Texte à lire -
※ ※ ※

C’est ainsi que, par rapport aux négociations à ouvrir pour l’écoulement des eaux des Flandres, on trouvera aux archives tous les anciens procès-verbaux, tous les documents relatifs à cette affaire entamée jadis sous Joseph II. C’est ainsi que, par rapport aux engagères et autres dettes dues par l’Autriche et la Hollande à des citoyens belges, on pourra s’enquiescer aux archives de la réalité des réclamations et les appuyer de preuves suffisantes. C’est ainsi encore que les particuliers ou les villes qui jadis possédaient des routes, des passages d’eau et d’autres concessions, pourront là recueillir leurs diplômes. Toutes ces recherches doivent être rétribuées ; elles sont considérables et ne peuvent être couvertes que par l’allocation demandée. Déjà on a demandé que le travail des concessions fût soumis aux chambres, et il sera sans doute reconnu que sa prompte expédition est nécessaire.
A cet effet, il faut qu’un certain nombre d’écrivains et d’employés soient mis à l’œuvre pour terminer cette besogne, et qu’ainsi une somme suffisante soit accordée au ministre. Je demanderai donc qu’une augmentation de 5,100 fl. soit ajoutée au chiffre de la section centrale, proposition qui diminuera cependant le chiffre du ministère de 2,500 fl.
(Moniteur belge n°113, du 22 avril 1832) M. Gendebien combat la réduction proposée ; il fait observer qu’on n’improvise pas un archiviste comme un commis de douanes, qu’il faut pour remplir de telles fonctions des hommes spéciaux et capables ; sans cela, on aurait des archives pour le seul plaisir de les avoir, mais elles ne seraient d’aucune utilité.
- L’article premier du chapitre, relatif au traitement de l’archiviste et aux fournitures de bureau, est mis aux voix et adopté, nonobstant l’opposition de M. Dubus, qui s’est attaché à justifier les réductions proposées par la section centrale. Le chiffre de cet article est de 10,000 florins.
L’article 2 porte 2,000 fl. pour frais de translation des archives ; il est adopté sans amendements.
M. le ministre de l’intérieur (M. de Theux) propose un article 3 ainsi conçu : « Loyer et appropriation d’un location pour la translation des archives : fl. 3,000. »

※ ※ ※

Entrées de données enregistrées:

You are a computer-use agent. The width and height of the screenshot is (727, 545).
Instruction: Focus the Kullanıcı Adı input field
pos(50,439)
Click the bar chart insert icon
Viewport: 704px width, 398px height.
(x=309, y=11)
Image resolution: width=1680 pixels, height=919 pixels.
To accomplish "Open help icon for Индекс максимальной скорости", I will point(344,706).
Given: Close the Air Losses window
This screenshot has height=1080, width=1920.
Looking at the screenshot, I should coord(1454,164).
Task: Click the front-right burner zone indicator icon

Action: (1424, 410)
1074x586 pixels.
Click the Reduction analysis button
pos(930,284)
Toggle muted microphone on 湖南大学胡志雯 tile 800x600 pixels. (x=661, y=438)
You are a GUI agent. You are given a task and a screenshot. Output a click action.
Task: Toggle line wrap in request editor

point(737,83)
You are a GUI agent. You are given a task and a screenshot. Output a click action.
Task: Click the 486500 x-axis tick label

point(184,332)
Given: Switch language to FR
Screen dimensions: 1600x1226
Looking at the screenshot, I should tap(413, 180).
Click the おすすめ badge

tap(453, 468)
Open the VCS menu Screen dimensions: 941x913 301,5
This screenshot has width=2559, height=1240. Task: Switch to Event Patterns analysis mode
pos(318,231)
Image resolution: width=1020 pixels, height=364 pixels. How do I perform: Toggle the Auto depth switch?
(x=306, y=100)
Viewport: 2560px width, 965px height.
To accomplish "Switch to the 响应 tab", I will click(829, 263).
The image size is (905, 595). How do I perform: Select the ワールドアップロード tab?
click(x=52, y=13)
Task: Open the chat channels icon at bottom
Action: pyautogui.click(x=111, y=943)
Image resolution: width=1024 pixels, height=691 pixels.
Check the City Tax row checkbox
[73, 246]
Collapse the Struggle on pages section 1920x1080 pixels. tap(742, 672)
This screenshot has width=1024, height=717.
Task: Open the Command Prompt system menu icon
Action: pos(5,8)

※ ※ ※

Consigne A -
Dans le texte sur les archives, quelle somme l'article 2 prévoit-il pour les frais de translation des archives ?
Consigne B -
Mettez à jour le texte sur les archives : recopiez le passage qui commence aux mots « (Moniteur belge n°113, du » et s'arrête après « adopté sans amendements. », en remplaçant « sans amendements » par « sans discussion ».
Consigne C -
Rédigez la suite du texte sur les archives, à partir de la dernière phrase donnée.

Production attendue A -
2,000 fl.

Production attendue B -
(Moniteur belge n°113, du 22 avril 1832) M. Gendebien combat la réduction proposée ; il fait observer qu’on n’improvise pas un archiviste comme un commis de douanes, qu’il faut pour remplir de telles fonctions des hommes spéciaux et capables ; sans cela, on aurait des archives pour le seul plaisir de les avoir, mais elles ne seraient d’aucune utilité.
- L’article premier du chapitre, relatif au traitement de l’archiviste et aux fournitures de bureau, est mis aux voix et adopté, nonobstant l’opposition de M. Dubus, qui s’est attaché à justifier les réductions proposées par la section centrale. Le chiffre de cet article est de 10,000 florins.
L’article 2 porte 2,000 fl. pour frais de translation des archives ; il est adopté sans discussion.

Production attendue C -
- Cet article est adopté aussi bien que les articles 4, 5 et 6 ; le premier relatif aux archives de l’Etat dans les provinces, dont le chiffre est de 2,000 fl. ; le deuxième, frais d’inspection des archives dans les provinces, 3,300 fl. ; et le dernier, indemnité pour publication de documents relatifs à l’histoire du pays, 1,500 fl.
« Art. unique. Subsides aux villes et communes, secours, médailles pour actes d’humanité : fl. 807,500. »
(Moniteur belge n°116, du 25 avril 1832) M. Tiecken de Terhove. - Messieurs, il me semble que ce n’est pas à l’Etat à venir au secours des villes et communes ; le trésor ne doit avoir de destination que pour tout ce qui est d’utilité et d’intérêt général. Chaque commune doit établir son budget de dépenses en raison de ses ressources ; mais beaucoup de villes, et surtout les grandes villes, n’ont pas suivi ce principe ; la manie des embellissements en a saisi quelques-unes, les a obérées, et aujourd’hui elles trouveraient fort commode que l’Etat payât leurs folies. C’est justement ce que nous, mandataires de la nation, nous ne devons, nous ne pouvons permettre ; il doit y avoir égalité pour tous, et quelques localités ne doivent pas être favorisées aux dépens des autres.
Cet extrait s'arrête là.